Cedric berjalan, menghampiri seseorang yang sedang menatapnya dengan terpana. "Maukah nona berdansa bersamaku?" Pintanya sopan.
Sienna masih berdiam di tempat, dia berpikir. Apakah tidak apa apa membiarkan orang itu begitu saja? Dia tidak mungkin membuat kekacauan didepan banyak orang, walaupun menurutnya sangat mudah menyingkir kan mereka semua. Tapi Cedric adalah pembunuh gila, dia tidak hanya membunuh seseorang tapi sekaligus mencari kesenangan dari sana.
"Dengan senang hati." Sambutnya membalas uluran tangan Cedric.
"Tidak!" Sienna berseru dari kejauhan. Cedric tidak menghampirinya melainkan menemui Lilia yang tidak sedang bersamanya. Saat hendak mencegahnya pun, langkah kaki yang dibalut sepatu ber hak menyulitkannya untuk bisa cepat ada disana, dia tidak akan sempat menghentikan orang itu.
Mereka berdua mulai menari di tengah-tengah aula istana, diikuti oleh beberapa pasangan yang sudah tidak sabar menunggu agar bisa segera berdansa. Gerakan mereka sangat indah mengikuti suara musik yang mengalun, gaun-gaun yang dikenakan ikut melambai, menari dengan baik. Mereka telah berlatih untuk menunjukannya pada semua orang.
"Bolehkah aku tau nama anda?" Cedric bertanya disela tariannya. Saat ada kesempatan matanya selalu melirik Sienna yang memandang mereka dengan cemas.
"Lilia Blair, Yang mulia." Jawab Lilia lembut, "Terima kasih karena telah mengajakku berdansa." Katanya.

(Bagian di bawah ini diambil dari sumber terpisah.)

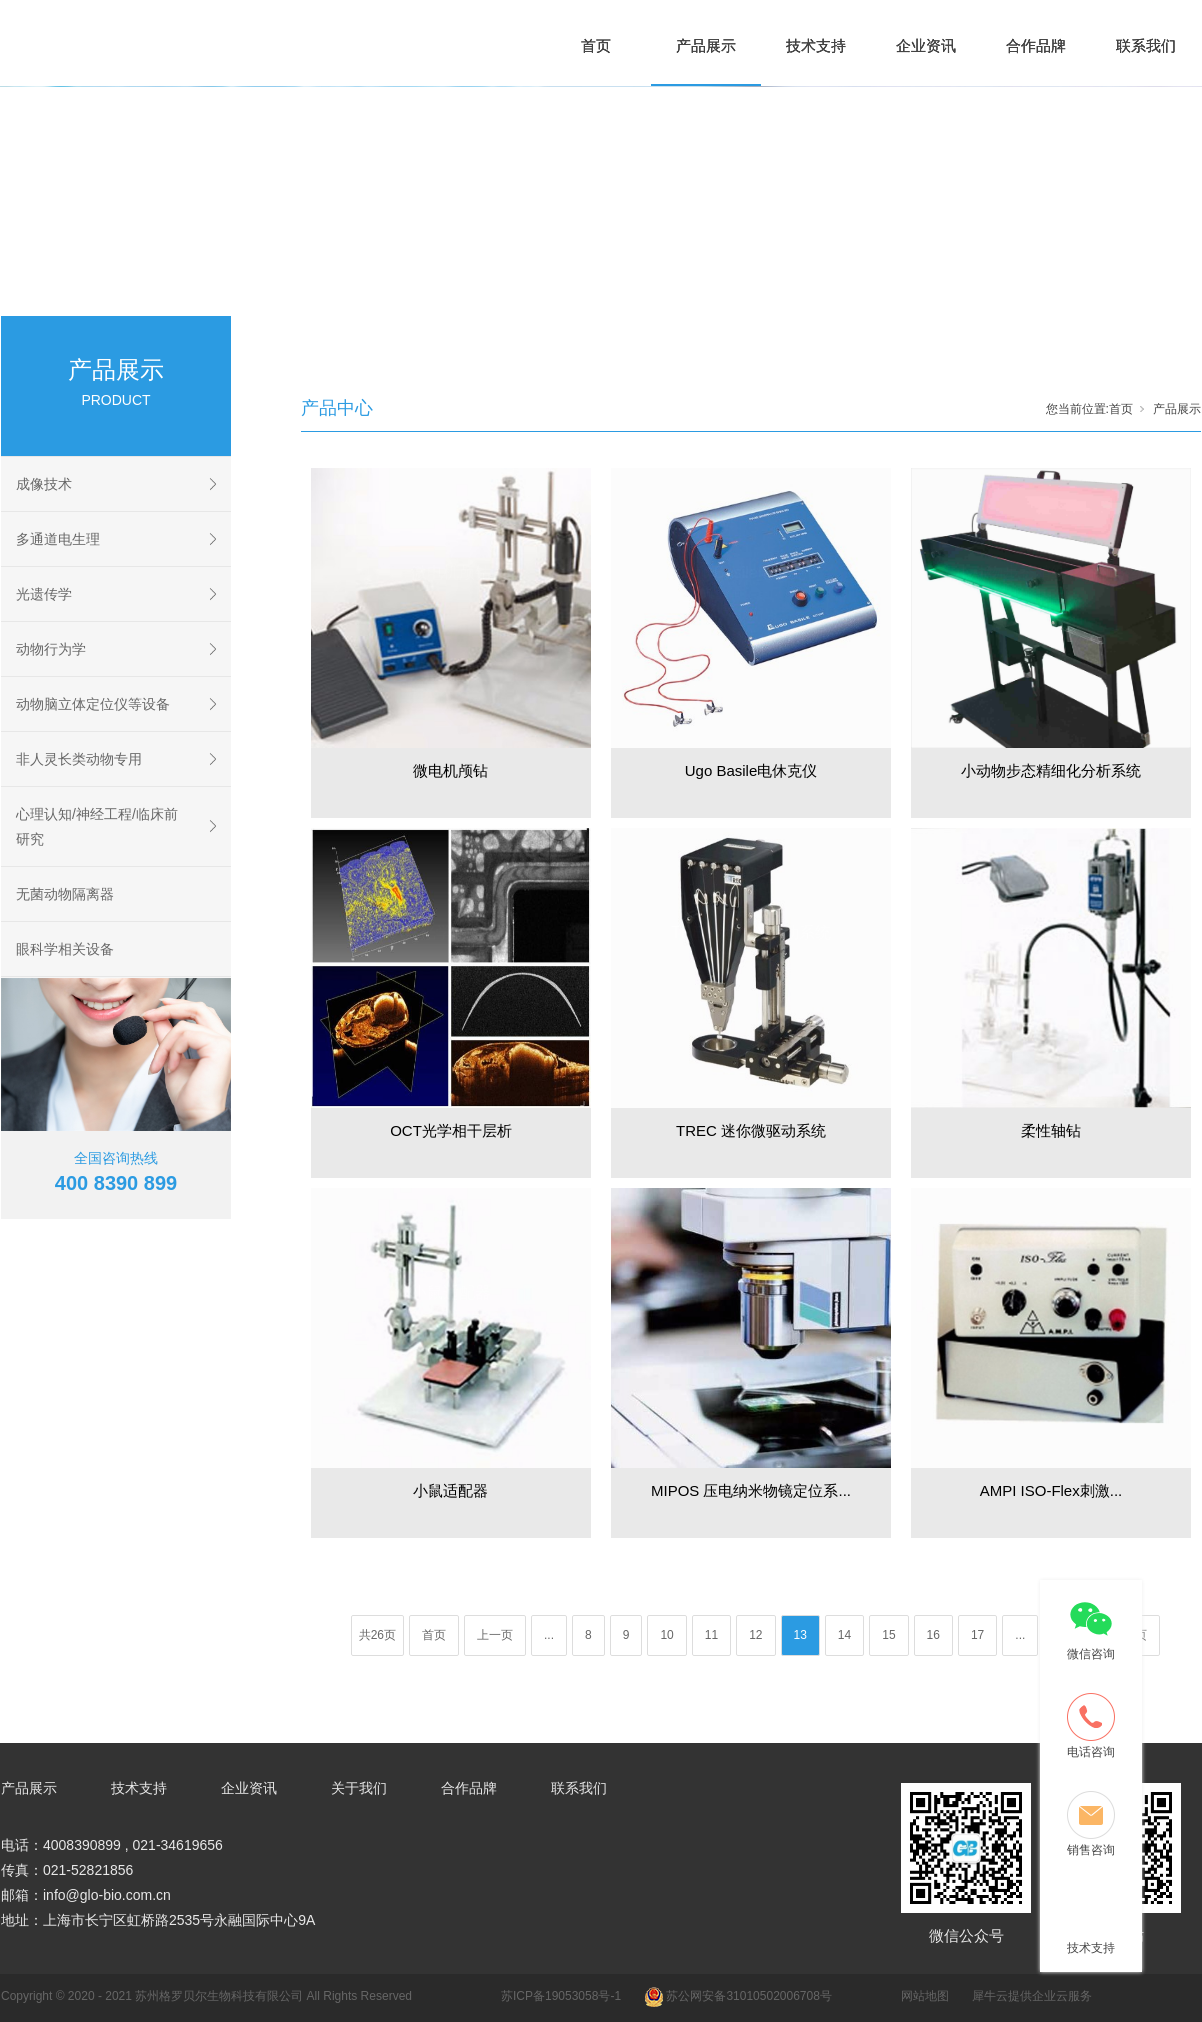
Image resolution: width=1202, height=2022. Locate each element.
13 (800, 1635)
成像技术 (44, 484)
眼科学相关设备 (65, 949)
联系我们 (1146, 45)
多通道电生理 (58, 539)
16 (933, 1635)
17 (977, 1635)
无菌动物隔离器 (65, 894)
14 (844, 1635)
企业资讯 (926, 45)
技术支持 (816, 45)
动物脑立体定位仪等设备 (93, 704)
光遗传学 (44, 594)
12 (755, 1635)
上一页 (495, 1635)
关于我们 (359, 1788)
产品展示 (706, 45)
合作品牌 (1036, 45)
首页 (596, 45)
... (549, 1635)
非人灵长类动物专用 (79, 759)
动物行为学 (51, 649)
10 (666, 1635)
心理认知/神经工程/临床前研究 (97, 826)
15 (888, 1635)
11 (711, 1635)
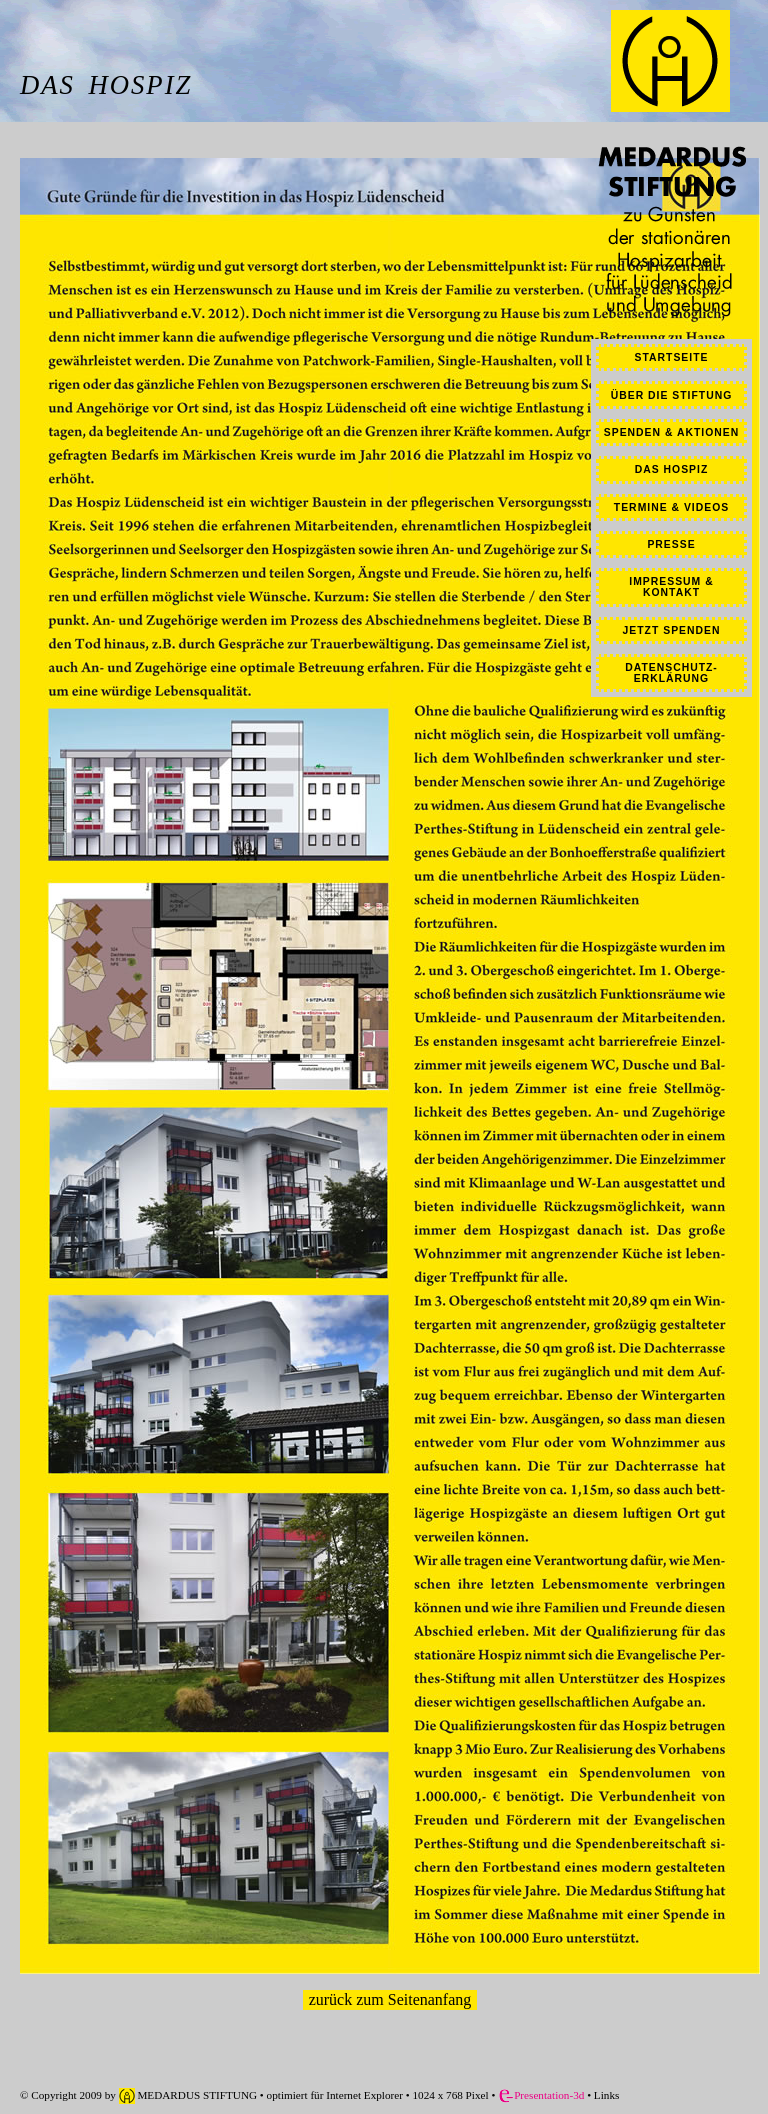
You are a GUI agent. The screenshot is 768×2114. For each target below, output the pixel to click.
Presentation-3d (541, 2095)
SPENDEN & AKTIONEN (671, 432)
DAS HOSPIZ (672, 469)
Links (605, 2095)
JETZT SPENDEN (672, 630)
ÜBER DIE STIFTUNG (672, 395)
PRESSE (671, 544)
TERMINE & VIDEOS (671, 507)
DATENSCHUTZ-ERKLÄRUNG (671, 673)
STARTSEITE (672, 357)
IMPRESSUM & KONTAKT (671, 587)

"Anda mirip sekali dengan seseorang yang ku kenal." Cedric tersenyum, kali ini bahkan senyum itu tidak dia tujukan untuk Lilia, melainkan untuk memancing Sienna, untuk mengejeknya, dan mengancamnya.
"Apa yang mulia pernah bertemu dengan kembaran ku, Sienna? Jika yang dimaksud adalah dia. Seharusnya anda mengajaknya." Lilia melirik kearah Sienna. Saudara nya itu berdiri paling depan untuk memandangi mereka, dia bahkan beberapa kali menolak ajakan berdansa dari seseorang walaupun tahu bahwa hal tersebut merupakan tindakan yang tidak sopan.